— START —

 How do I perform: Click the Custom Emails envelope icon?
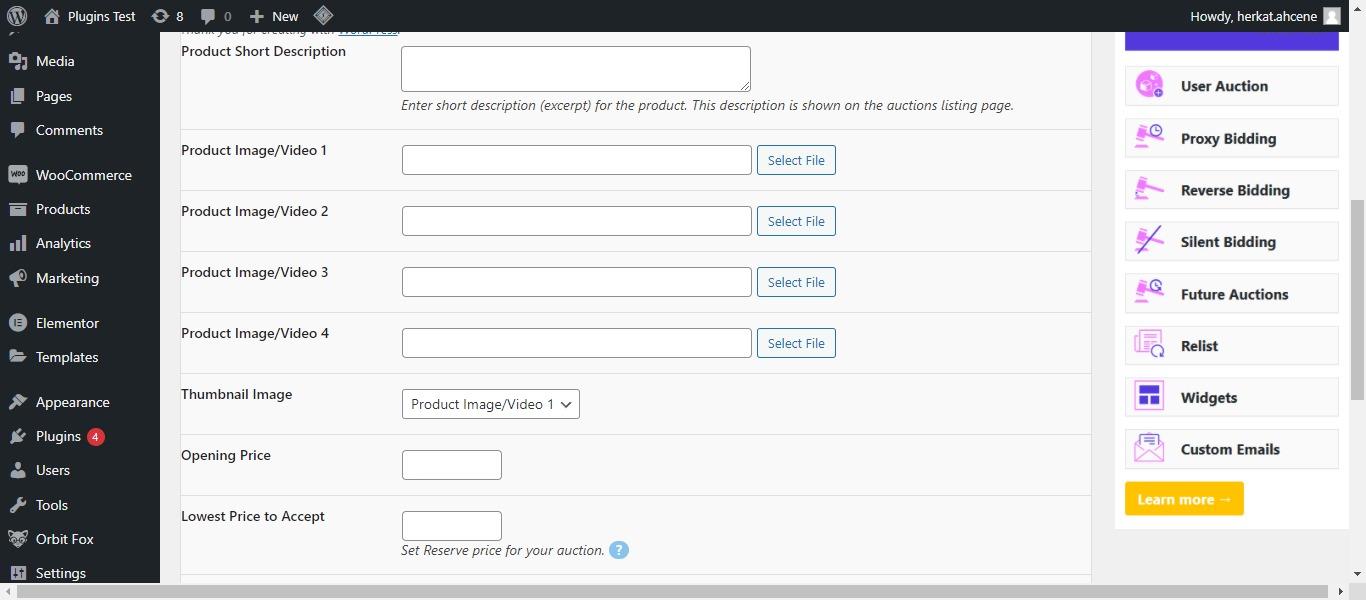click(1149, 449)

— END —
— START —

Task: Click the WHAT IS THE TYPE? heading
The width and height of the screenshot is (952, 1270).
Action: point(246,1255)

— END —

Write the entries from the line with "How do I perform: Click" to the line with "click(1149, 449)" as a numbered list, skipping blank lines and leaving out the pictures.

1.  How do I perform: Click the Custom Emails envelope icon?
2. click(1149, 449)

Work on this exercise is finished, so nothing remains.